Technology: The Concept Of Property


Technology: Our tech guy Colin Moors looks at the concept of property.

Ask yourself the question: Do I own it? The answer is almost certainly a resounding ‘no’. Semantically speaking, you never own a book, you merely own a copy of the author’s words in a handy format. This book is yours to keep, to sell or, if you’re anything like me, to leave on a plane for someone else to enjoy.

OK, so you’re happy with the concept of property as far as books go. How happy would you be if, say Amazon came to your house while you were at work and took the books it sold you back for unspecific reasons? It sounds ludicrous but in principle, Amazon have already done just that. Back in 2009, the company had something of a legal issue with some works by George Orwell that had been placed for sale by a third party, whom they later found had no rights to reproduce Orwell’s material. The measured response would have been to inform customers by email, refund them and then delete the books. Amazon decided to ignore the first two steps and just delete the books from the Kindle devices remotely. Ironically, one of these titles was 1984, leading to all kinds of jokes about Big Brother watching your Kindle. The fallout was pretty bad and Amazon chief Jeff Bezos went on record as saying the move was “stupid” and “thoughtless”. It would be unfair to fail to mention that the people affected were refunded, albeit after the event.
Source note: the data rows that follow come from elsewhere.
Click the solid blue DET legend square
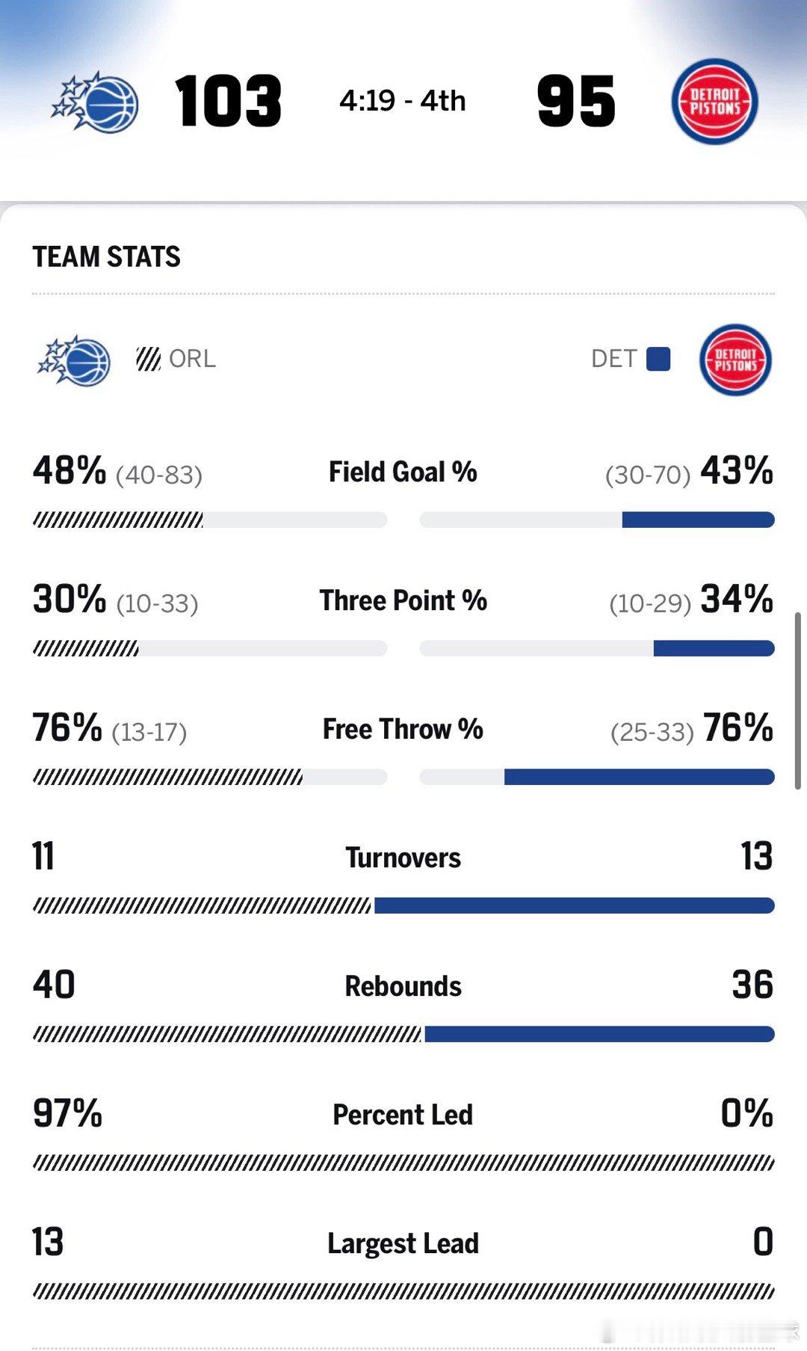The width and height of the screenshot is (807, 1351). pyautogui.click(x=656, y=359)
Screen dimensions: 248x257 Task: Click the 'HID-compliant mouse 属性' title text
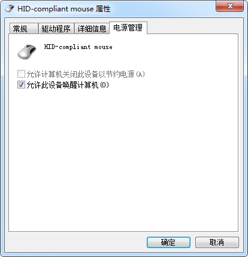tap(64, 9)
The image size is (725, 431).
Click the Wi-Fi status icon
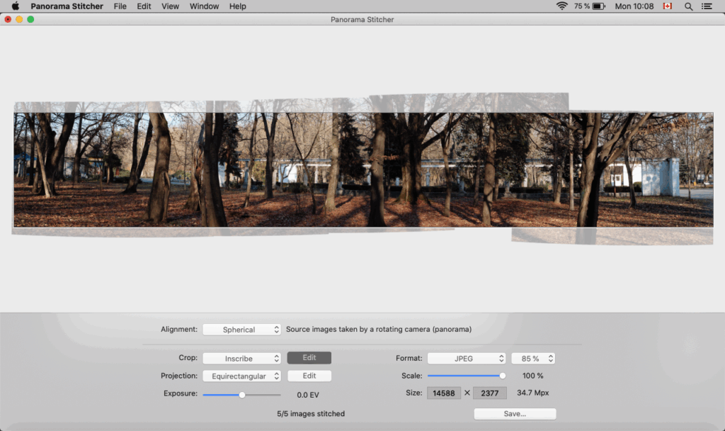[x=561, y=6]
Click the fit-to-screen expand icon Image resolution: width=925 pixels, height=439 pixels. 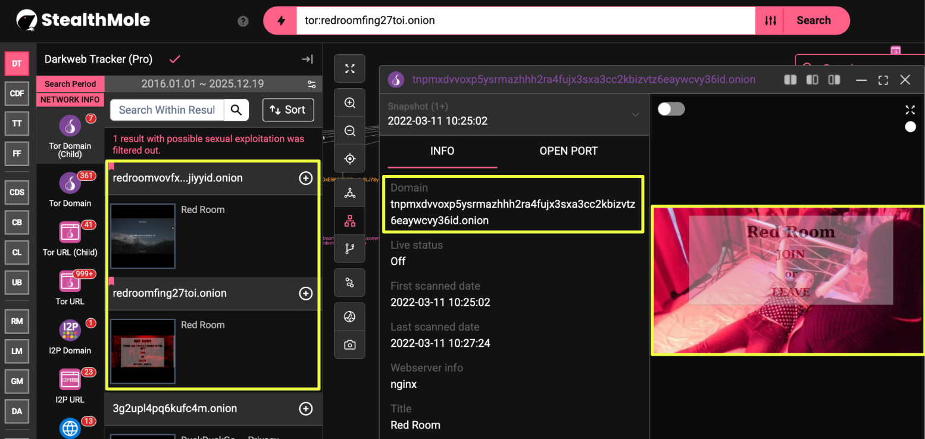coord(350,69)
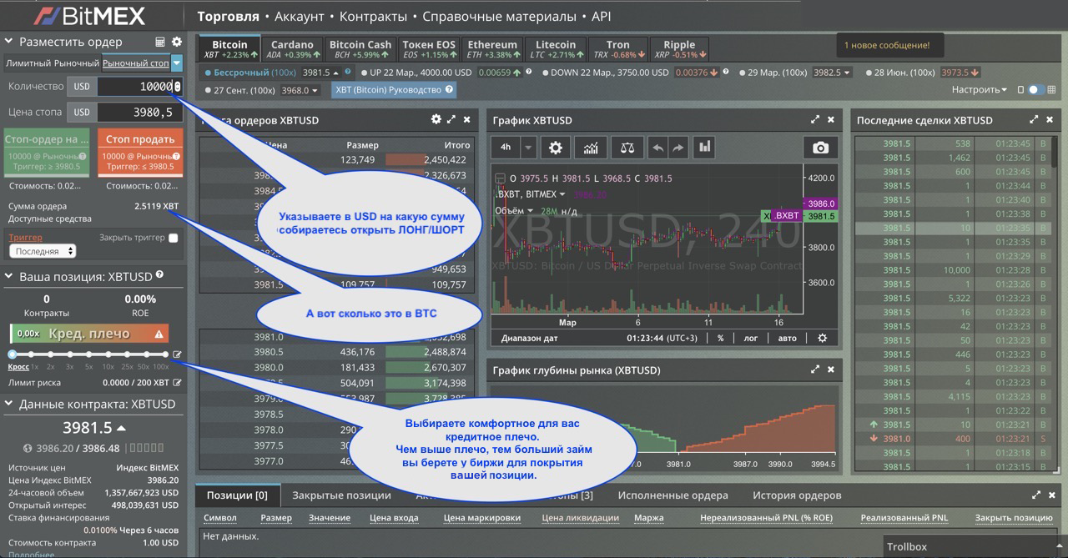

Public relations nightmare aside, it does raise the important question of ownership. When you ‘buy’ a book, song or game from an online retailer that has its own Digital Rights Management (DRM) platform, you are really only ever purchasing the digital right to enjoy that product for an indeterminate length of time the publisher or distributor deems appropriate. DRM has advantages for all parties – a secure and piracy-proof platform for selling a product for the retailer and a secure, always-on storage facility for your media if you’re a client.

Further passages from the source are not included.